Reputation: 23571
I created an index with the following mapping,
curl -XPUT http://ubuntu:9200/ngram-test -d '{
"settings": {
"analysis": {
"filter": {
"mynGram": {
"type": "nGram",
"min_gram": 1,
"max_gram": 10,
"token_chars": [ "letter", "digit" ]
}
},
"analyzer": {
"domain_analyzer": {
"type": "custom",
"tokenizer": "whitespace",
"filter": ["lowercase", "mynGram"]
}
}
}
},
"mappings": {
"assets": {
"properties": {
"domain": {
"type": "string",
"analyzer": "domain_analyzer"
},
"tag": {
"include_in_parent": true,
"type": "nested",
"properties": {
"name": {
"type": "string",
"analyzer": "domain_analyzer"
}
}
}
}
}
}
}'; echo
Then I added some documents,
curl http://ubuntu:9200/ngram-test/assets/ -d '{
"domain": "www.example.com",
"tag": [
{
"name": "IIS"
},
{
"name": "Microsoft ASP.NET"
}
]
}'; echo
But from the query validate,
http://ubuntu:9200/ngram-test/_validate/query?q=tag.name:asp.net&explain
The query has become this,
filtered(tag.name:a tag.name:as tag.name:asp tag.name:asp. tag.name:asp.n tag.name:asp.ne tag.name:asp.net tag.name:s tag.name:sp tag.name:sp. tag.name:sp.n tag.name:sp.ne tag.name:sp.net tag.name:p tag.name:p. tag.name:p.n tag.name:p.ne tag.name:p.net tag.name:. tag.name:.n tag.name:.ne tag.name:.net tag.name:n tag.name:ne tag.name:net tag.name:e tag.name:et tag.name:t)->cache(org.elasticsearch.index.search.nested.NonNestedDocsFilter@ad04e78f)

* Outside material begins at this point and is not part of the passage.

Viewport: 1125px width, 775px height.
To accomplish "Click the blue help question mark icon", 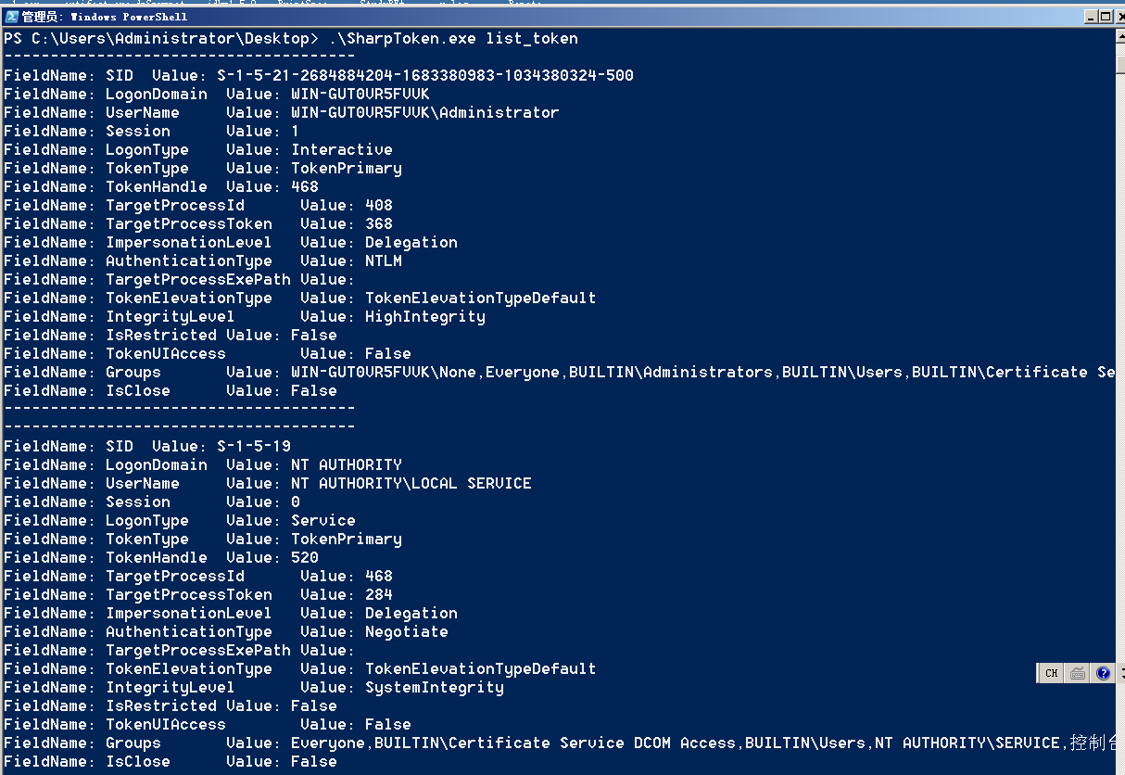I will pos(1103,674).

Totally unexpected. I was expecting asp.net*
or *asp.net
or *asp.net*
like queries, not things like tag.name:a
,
That means when I query for asp.net
, things like alex
will appear in search result as well, that's totally wrong.
Did I miss something?
I increased min_gram to 5, and added search_analyzer
"tag": {
"include_in_parent": true,
"type": "nested",
"properties": {
"name": {
"type": "string",
"analyzer": "domain_analyzer",
"search_analyzer": "standard"
}
}
}
But from validate, it is still unexpected:
# http://ubuntu:9200/tag-test/assets/_validate/query?explain&q=tag.name:microso
filtered(tag.name:micro tag.name:micros tag.name:microso tag.name:icros tag.name:icroso tag.name:croso)->cache(_type:assets)
Hmm ... it still contains search for icros icroso croso
Upvotes: 0
Views: 125
Reputation: 217514
An nGram token filter will split your tokens at the character level. If all you need is to split on words, your whitespace tokenizer already does the job.

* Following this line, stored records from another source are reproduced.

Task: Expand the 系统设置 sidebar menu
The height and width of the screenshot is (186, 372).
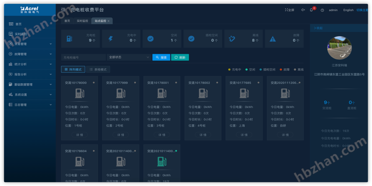Action: click(21, 94)
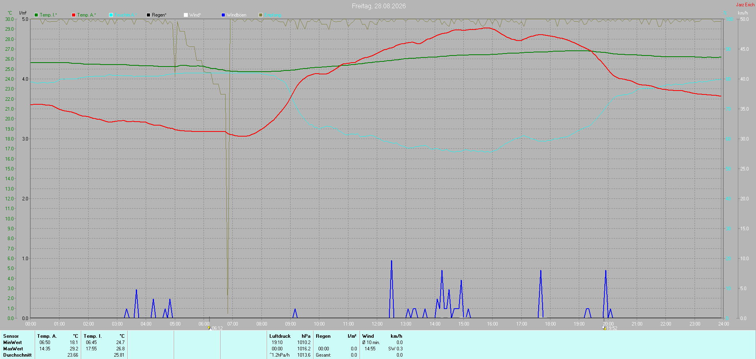The height and width of the screenshot is (359, 756).
Task: Click the black Regen legend swatch
Action: coord(148,15)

Using the elyzer tool, you get insights into each step of the analysis process. Using your analyzer, it yields this:
> elyzer --es localhost:9200 --index ngram --analyzer domain_analyzer --text "Microsoft ASP.NET"
TOKENIZER: whitespace
{1:Microsoft} {2:ASP.NET}
TOKEN_FILTER: lowercase
{1:microsoft} {2:asp.net}
TOKEN_FILTER: mynGram
{1:m,mi,mic,micr,micro,micros,microso,microsof,microsoft,i,ic,icr,icro,icros,icroso,icrosof,icrosoft,c,cr,cro,cros,croso,crosof,crosoft,r,ro,ros,roso,rosof,rosoft,o,os,oso,osof,osoft,s,so,sof,soft,o,of,oft,f,ft,t} {2:a,as,asp,asp.,asp.n,asp.ne,asp.net,s,sp,sp.,sp.n,sp.ne,sp.net,p,p.,p.n,p.ne,p.net,.,.n,.ne,.net,n,ne,net,e,et,t}
Although what you seem to be willing is more something like this:
TOKENIZER: whitespace
{1:Microsoft} {2:ASP.NET}
TOKEN_FILTER: lowercase
{1:microsoft} {2:asp.net}
And that can be achieved by removing the mynGram
token filter from your analyzer.
Upvotes: 1